ARTÍCULO.
╔══

En primer lugar he pensado en que serían armónicos, pero no. No lo son por que está sin señal y al variar el ancho de banda a estudiar, los "apoyos" de las catenarias invertidas, cambian de frecuencia. Eso me ha hecho pensar en cual era la razón.

Los gráficos que he subido tienen todos esta forma general (además de otros picos apuntados de frecuencia), donde cada sucesión de catenarias tiene un número completo de  arcos y todos ellos tiene la misma anchura.




Me he estado preguntando porqué aparecían y qué era lo que determinaba el número de catenarias en cada gráfico, ya que parecían no corresponder al espectro real de frecuencias, ya que *al cambiar los límites mínimo y máximo de frecuencias a estudiar, los mínimos cambiaban de valor*.

Eso me ha llevado a estudiar el número de catenarias que aparecían si analizaba de 0 a 1Mhz, de 0 a 2 Mhz, de 0 a 3 Mhz, ……….. y de 0 a 45 Mhz.

*Además del número de catenarias, también he analizado su anchura* (que es constante en cada gráfico). Y he llegado a la conclusión de que *el número de catenarias que figura en cada gráfico es el resultante de dividir el ancho de banda a estudiar (en Mhz) entre 2,8  y a ese resultado lo redondeamos al entero siguiente*. 

Por ejemplo, si vamos a analizar el ancho de banda 0 a 36 Mhz --> 36 / 2,8 = 12,857143 --> luego serían 13 arcos. (ver el 2º gráfico arriba)

*Lo he comprobado y se verifica en todos los casos de 1 a 45 Mhz.*

Entonces, *supongo que el procedimiento que sigue el programa es* (supongamos el ejemplo de que vamos a analizar el ancho de banda 0 a 36 Mhz):

-	dividir el ancho de banda a estudiar (en Mhz)  entre 2,8 y redondear al entero por encima y que hemos visto antes que serán 36/2,8 = 13 arcos
-	luego divide el ancho de banda (36 mhz) entre el número de arcos (13) y obtiene la anchura de cada arco, a saber --> 36/13= 2,769231 (ver gráfico 2º)
-	toma la frecuencia inferior (0 mhz) y le suma 2,769231mhz y escanea la banda entre 0 y 2,769231. esto sería la anchura del primer arco (0 – 2,769231mhz)
-	luego toma la frecuencia superior del arco anterior y le suma otros 2,769231 mhz, con lo que el siguiente arco sería 2,769231 - 5,538462 y lo escanea
-	y así sucesivamente (ver gráfico 2º)

Por lo que *deduzco que el programa RTL Panorama" está analizando por tramos de ancho de banda cercanos a 2,8 Mhz*.



 (continúo en otro  post para que no sea demasiado largo porque ya lo es bastante)


----------



## miguelus (Sep 1, 2014)

Buenas noches trifoncar

¿De dónde puedo bajar el programa RTL_Panorama?

╚══

TAREA BREVE. Imprime, del texto sobre las catenarias en el espectro, el tramo que va desde "Me he estado" hasta "2º gráfico arriba)".

DATOS ALMACENADOS.
╔══

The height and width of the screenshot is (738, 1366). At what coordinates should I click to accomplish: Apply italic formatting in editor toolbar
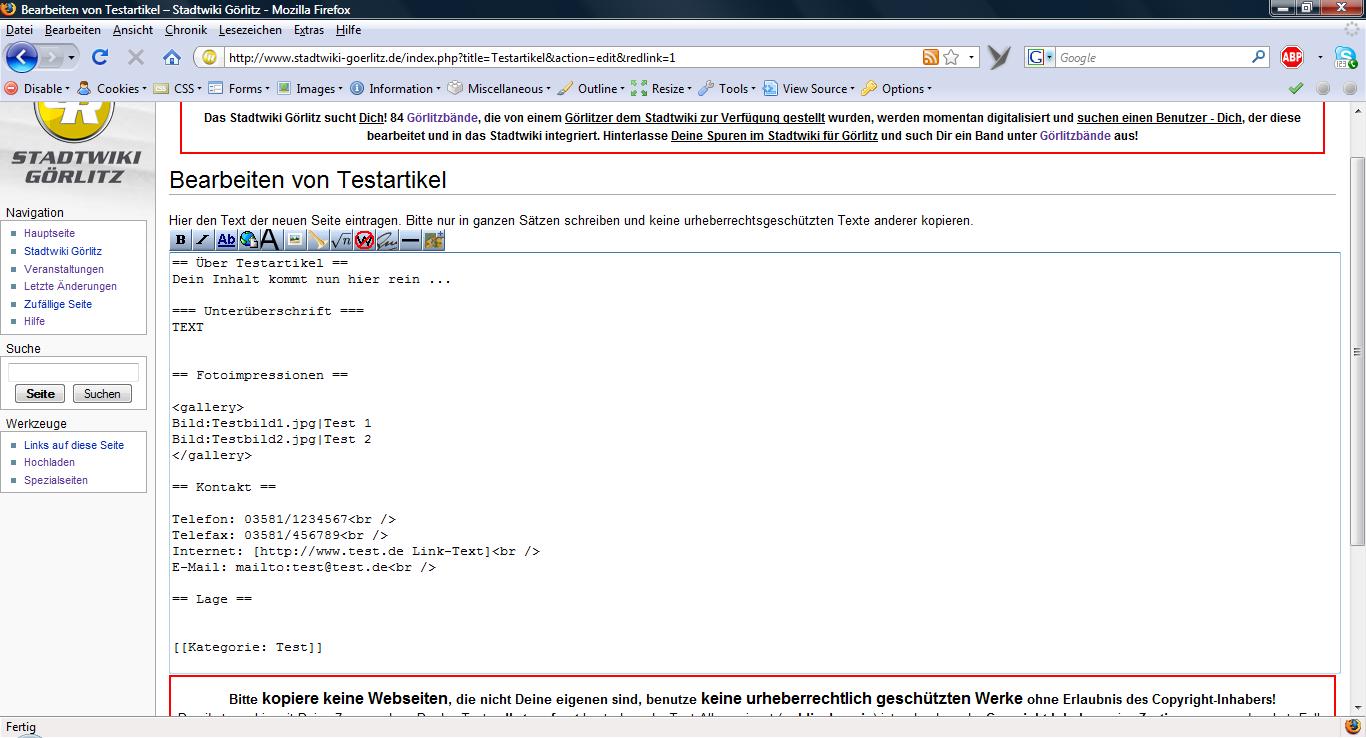pos(203,240)
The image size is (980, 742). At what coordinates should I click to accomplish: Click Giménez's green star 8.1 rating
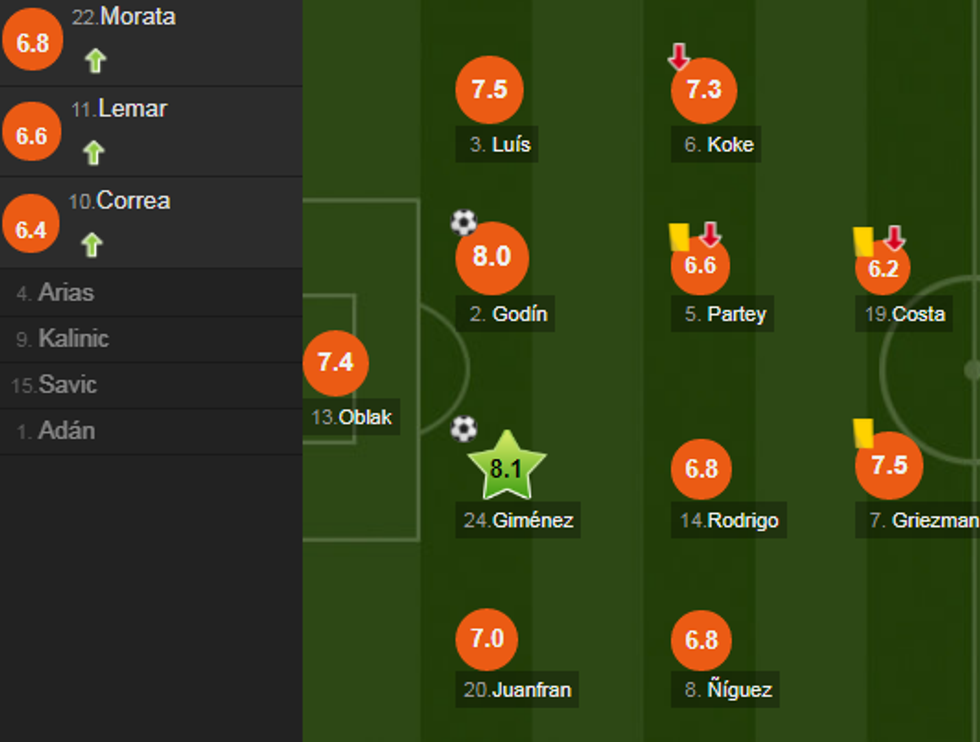[506, 467]
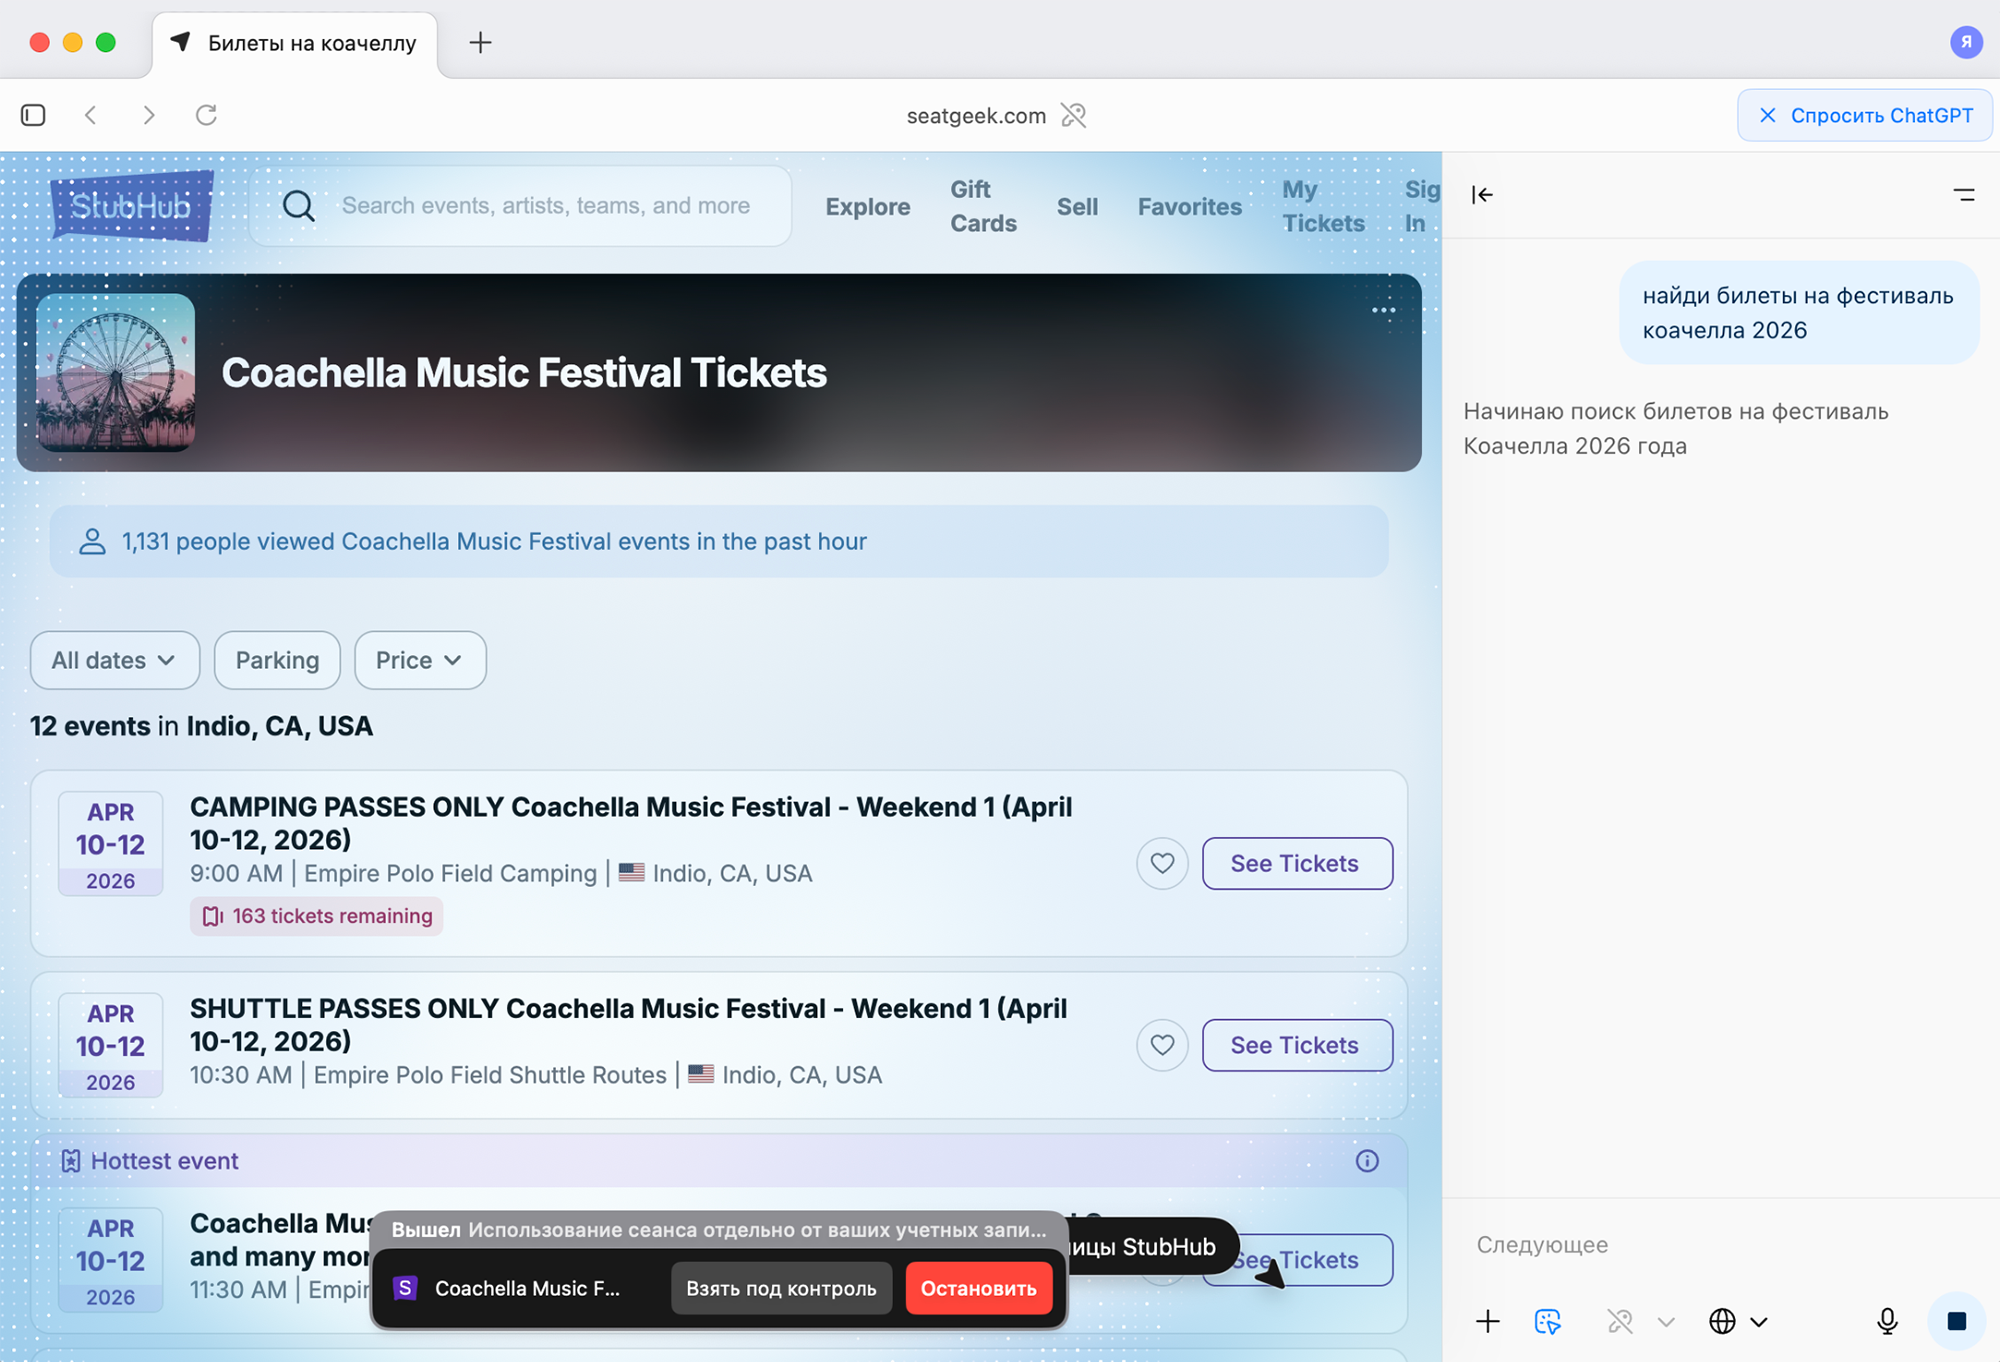Click See Tickets for Camping Passes
This screenshot has height=1362, width=2000.
(x=1296, y=863)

╚══

SOLUCIÓN DEL PROBLEMA.
Me he estado preguntando porqué aparecían y qué era lo que determinaba el número de catenarias en cada gráfico, ya que parecían no corresponder al espectro real de frecuencias, ya que *al cambiar los límites mínimo y máximo de frecuencias a estudiar, los mínimos cambiaban de valor*.

Eso me ha llevado a estudiar el número de catenarias que aparecían si analizaba de 0 a 1Mhz, de 0 a 2 Mhz, de 0 a 3 Mhz, ……….. y de 0 a 45 Mhz.

*Además del número de catenarias, también he analizado su anchura* (que es constante en cada gráfico). Y he llegado a la conclusión de que *el número de catenarias que figura en cada gráfico es el resultante de dividir el ancho de banda a estudiar (en Mhz) entre 2,8  y a ese resultado lo redondeamos al entero siguiente*. 

Por ejemplo, si vamos a analizar el ancho de banda 0 a 36 Mhz --> 36 / 2,8 = 12,857143 --> luego serían 13 arcos. (ver el 2º gráfico arriba)